Históricamente, el vencedor es el bando más avanzado tecnológicamente. Los nuevos inventos permiten que estas fuerzas se adapten a las condiciones cambiantes, los nuevos sistemas les ayudan a seguir sus objetivos y las nuevas armas significan que pueden derrotar al enemigo de manera más eficaz.
Pero Afganistán es diferente. Se ha producido un progreso tecnológico, como la evolución de la guerra con drones, por ejemplo. Pero los avances realizados por Estados Unidos y sus aliados no han sido tan pronunciados como los anteriores, ni tan profundos como afirmaban algunos expertos. De hecho, al contrario de la típica historia, los avances tecnológicos que han tenido lugar durante los 20 años de conflicto han ayudado a los talibanes más que a Occidente. Si las guerras se libran mediante la innovación, los talibanes han ganado.
¿A qué nos referimos? Occidente luchó la guerra de la misma manera de principio a fin. Los primeros ataques aéreos en 2001 fueron realizados por bombarderos B-52, el mismo modelo que entró en servicio por primera vez en 1955; en agosto de este año, los ataques que marcaron el fin de la presencia estadounidense procedieron del mismo venerable modelo de avión.
Mientras tanto, los talibanes dieron pasos enormes. Comenzaron el conflicto armados con AK-47 y otras armas convencionales simples, pero en la actualidad han aprovechado la telefonía móvil e internet, no solo para mejorar sus armas y sus sistemas de comando y control, sino lo que es más importante aún, para llevar a cabo comunicaciones estratégicas y operaciones de influencia.
¿Qué supone esta abrumadora mejora tecnológica tan desigualmente distribuida?

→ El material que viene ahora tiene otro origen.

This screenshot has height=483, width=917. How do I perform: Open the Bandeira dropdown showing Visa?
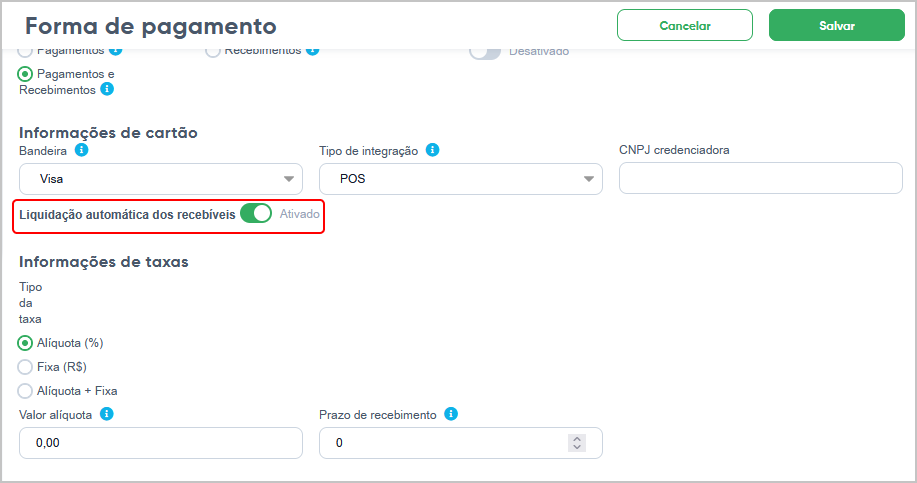161,179
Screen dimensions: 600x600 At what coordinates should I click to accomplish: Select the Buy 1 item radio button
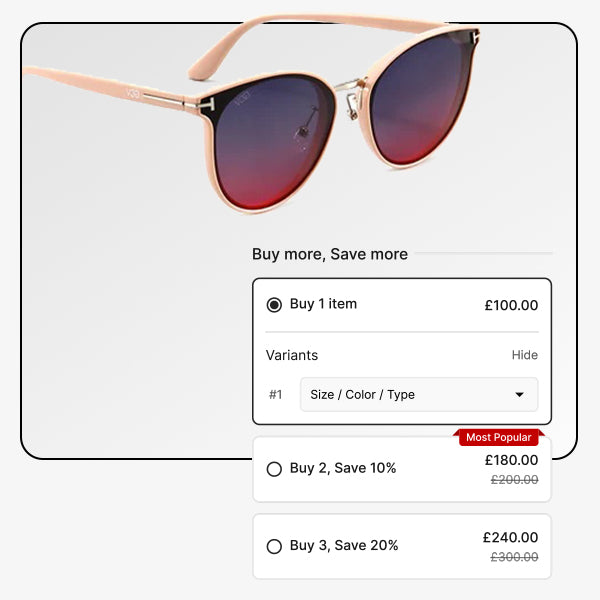pyautogui.click(x=274, y=305)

Guerra existencial ‘vs’ guerra elegida
Para los talibanes, la guerra en Afganistán ha sido algo existencial. Enfrentados con cientos de miles de tropas extranjeras de los países de la OTAN, y seguidos por tierra y aire, tuvieron que adaptarse para sobrevivir. Aunque la mayor parte de su equipo de combate sigue siendo simple y fácil de mantener (a menudo no es más que un Kalashnikov, algo de munición, una radio y un pañuelo en la cabeza), han tenido que buscar nueva tecnología de otros grupos insurgentes o desarrollar la suya propia.
Occidente luchó en la guerra de la misma manera de principio a fin. Mientras tanto, los talibanes dieron pasos enormes.

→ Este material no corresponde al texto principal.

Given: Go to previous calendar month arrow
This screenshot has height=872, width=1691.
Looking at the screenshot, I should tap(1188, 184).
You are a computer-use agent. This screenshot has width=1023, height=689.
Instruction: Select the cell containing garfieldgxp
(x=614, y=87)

Un ejemplo clave: las bombas al lado de la carretera o los artefactos explosivos improvisados. Estas simples armas causaron más bajas de las fuerzas aliadas que cualquier otra. Originalmente activadas por las placas de presión, como las minas, habían evolucionado durante la guerra para que los talibanes pudieran hacerlas estallar con sus teléfonos móviles desde cualquier lugar con buena cobertura. Debido a que la base tecnológica de los talibanes era más baja, las innovaciones que han realizado resultan aún más significativas.

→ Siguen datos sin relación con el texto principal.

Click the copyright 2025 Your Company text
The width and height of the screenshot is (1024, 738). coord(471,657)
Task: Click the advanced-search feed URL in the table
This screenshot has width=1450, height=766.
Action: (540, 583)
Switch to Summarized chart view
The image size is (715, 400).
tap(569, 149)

Pero el verdadero avance tecnológico de los talibanes se produjo a nivel estratégico. Muy conscientes de sus deficiencias pasadas, han intentado superar las debilidades de su anterior experiencia en el gobierno. Entre 1996 y 2001, prefirieron mantenerse aislados y solo se conocía una foto de su líder, Mohammed Omar. Pero desde entonces, los talibanes han desarrollado un sofisticado equipo de relaciones públicas, aprovechando las redes sociales a nivel nacional y en el extranjero.
Sus ataques con artefactos explosivos improvisados generalmente se grababan con un teléfono móvil y se subían a uno de los muchos feeds de Twitter de los talibanes para ayudar con el reclutamiento, la recaudación de fondos y la moral. Otro ejemplo es la técnica de buscar automáticamente en las redes sociales términos clave como “apoyo a ISI”, en referencia al servicio de seguridad de Pakistán, que se relaciona con los talibanes, y luego soltar un ejército de bots online para enviar mensajes para intentar remodelar la imagen del movimiento.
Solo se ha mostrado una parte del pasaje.